=== Extracted material ===
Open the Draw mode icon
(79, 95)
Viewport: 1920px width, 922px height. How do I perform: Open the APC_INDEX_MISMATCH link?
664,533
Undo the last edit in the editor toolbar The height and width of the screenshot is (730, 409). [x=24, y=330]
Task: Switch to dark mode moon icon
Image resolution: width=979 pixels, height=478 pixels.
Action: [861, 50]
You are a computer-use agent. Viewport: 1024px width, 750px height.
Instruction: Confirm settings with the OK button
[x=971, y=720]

--

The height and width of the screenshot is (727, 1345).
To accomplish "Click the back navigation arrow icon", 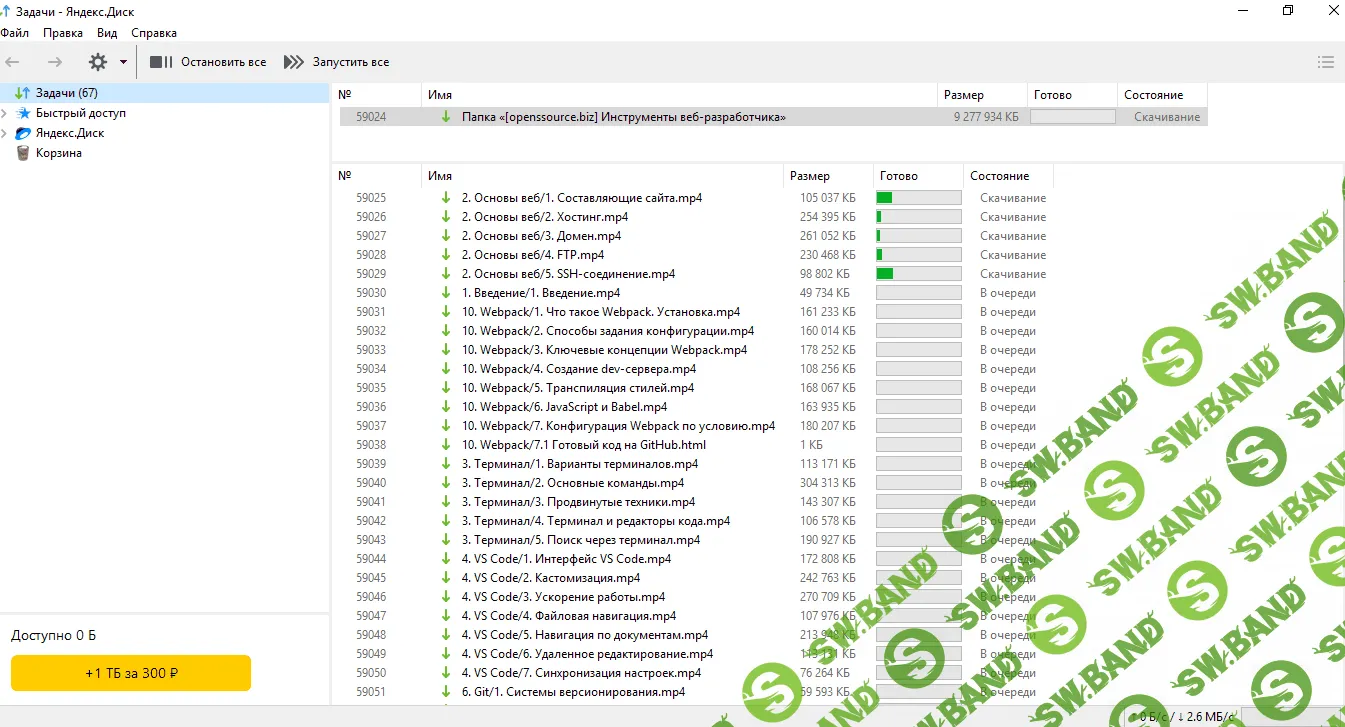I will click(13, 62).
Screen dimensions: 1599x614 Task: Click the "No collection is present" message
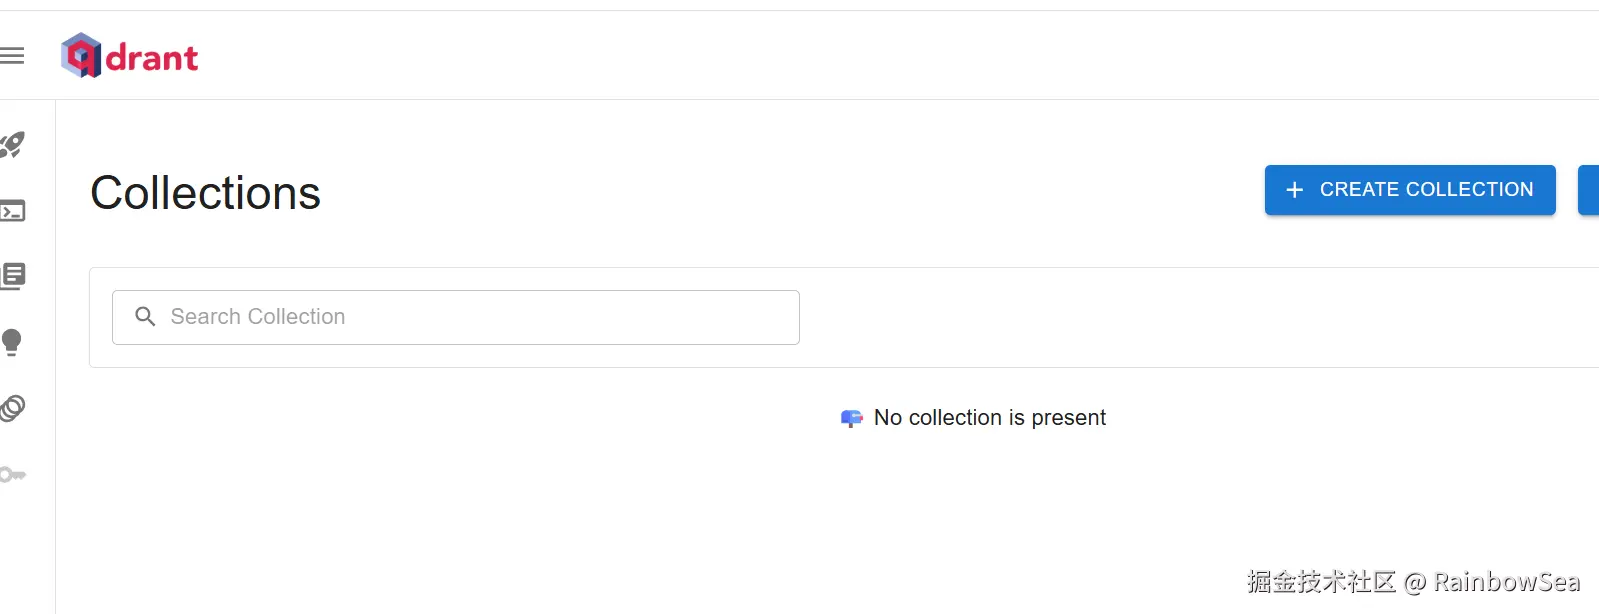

=== Assignment ===
Copy each line above holding "screenshot".

=== Finished task ===
Undo the last edit in the editor toolbar The height and width of the screenshot is (730, 409). [x=24, y=330]
The height and width of the screenshot is (727, 1345).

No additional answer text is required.